Entre ces deux positions, il existe sans doute un équilibre à trouver. Mais pour l’heure, la discussion reste vive et passionnée.
Le parcours d’une battante
Pour mieux comprendre la réaction de Léa Salamé, il faut aussi se souvenir de son parcours. Journaliste reconnue pour sa pugnacité, elle a gravi les échelons un à un, passant par différentes rédactions avant de décrocher les postes les plus prestigieux du service public.
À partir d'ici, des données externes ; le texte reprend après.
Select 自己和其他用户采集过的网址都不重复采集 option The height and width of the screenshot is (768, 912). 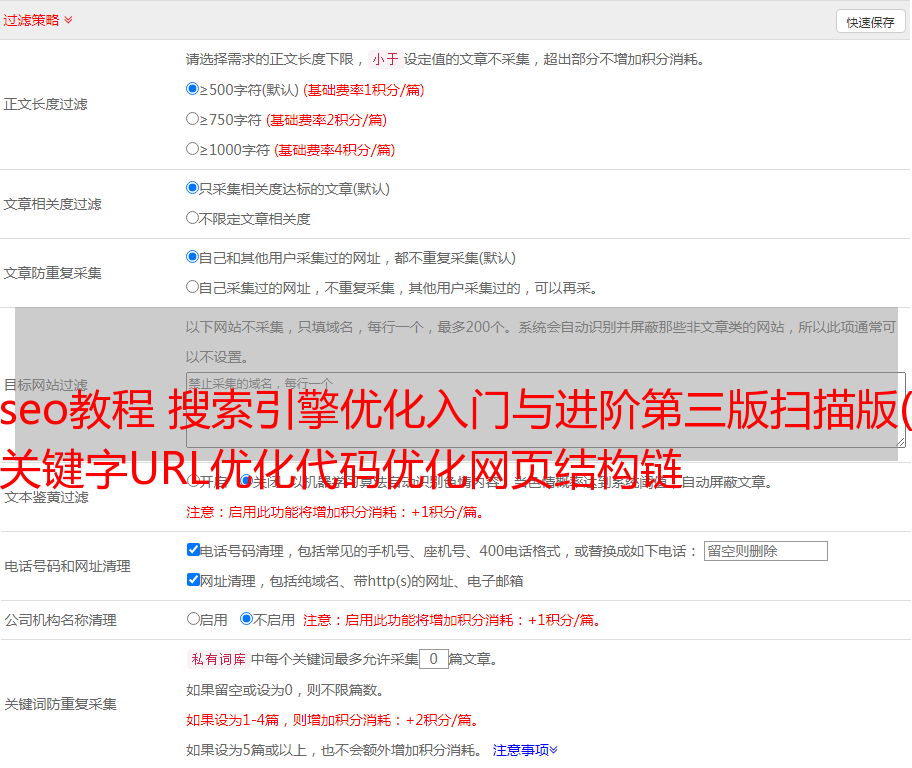click(x=193, y=257)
Elle incarne une génération de femmes qui ont dû se battre davantage pour obtenir la même reconnaissance que leurs homologues masculins. Son refus de se laisser enfermer dans le rôle de la « star capricieuse » s’inscrit dans cette continuité.
Et maintenant ?
L’audition est terminée, mais le débat qu’elle a suscité ne fait que commencer. La question des rémunérations dans l’audiovisuel public reviendra forcément sur la table. Celle des inégalités de carrière également.
En attendant, Léa Salamé continue de présenter le journal de 20 heures et son émission du samedi soir. Avec, sans doute, une détermination encore renforcée à prouver que son engagement va bien au-delà des chiffres qui figurent sur une fiche de paie.
Une chose est sûre : cette journée de février 2026 restera gravée dans les mémoires comme le jour où une journaliste a refusé de se laisser réduire à son salaire, préférant ouvrir un débat beaucoup plus vaste sur la place des femmes dans les médias.
Et vous, que pensez-vous de cette prise de position ?
« Le vrai pouvoir, ce n’est pas d’avoir beaucoup d’argent. C’est de pouvoir décider de ce que l’on raconte et de la façon dont on le raconte. »
Inspiré des propos tenus lors de l’audition
Ce témoignage, brut et sincère, dépasse largement le cadre d’une simple polémique salariale. Il touche à des questions essentielles : reconnaissance du travail, égalité des chances, pérennité des carrières féminines dans un milieu historiquement masculin.
Dans les semaines et les mois qui viennent, gageons que d’autres voix viendront enrichir ce débat nécessaire. Car au-delà d’une personnalité médiatique, c’est tout un système qu’il s’agit d’interroger.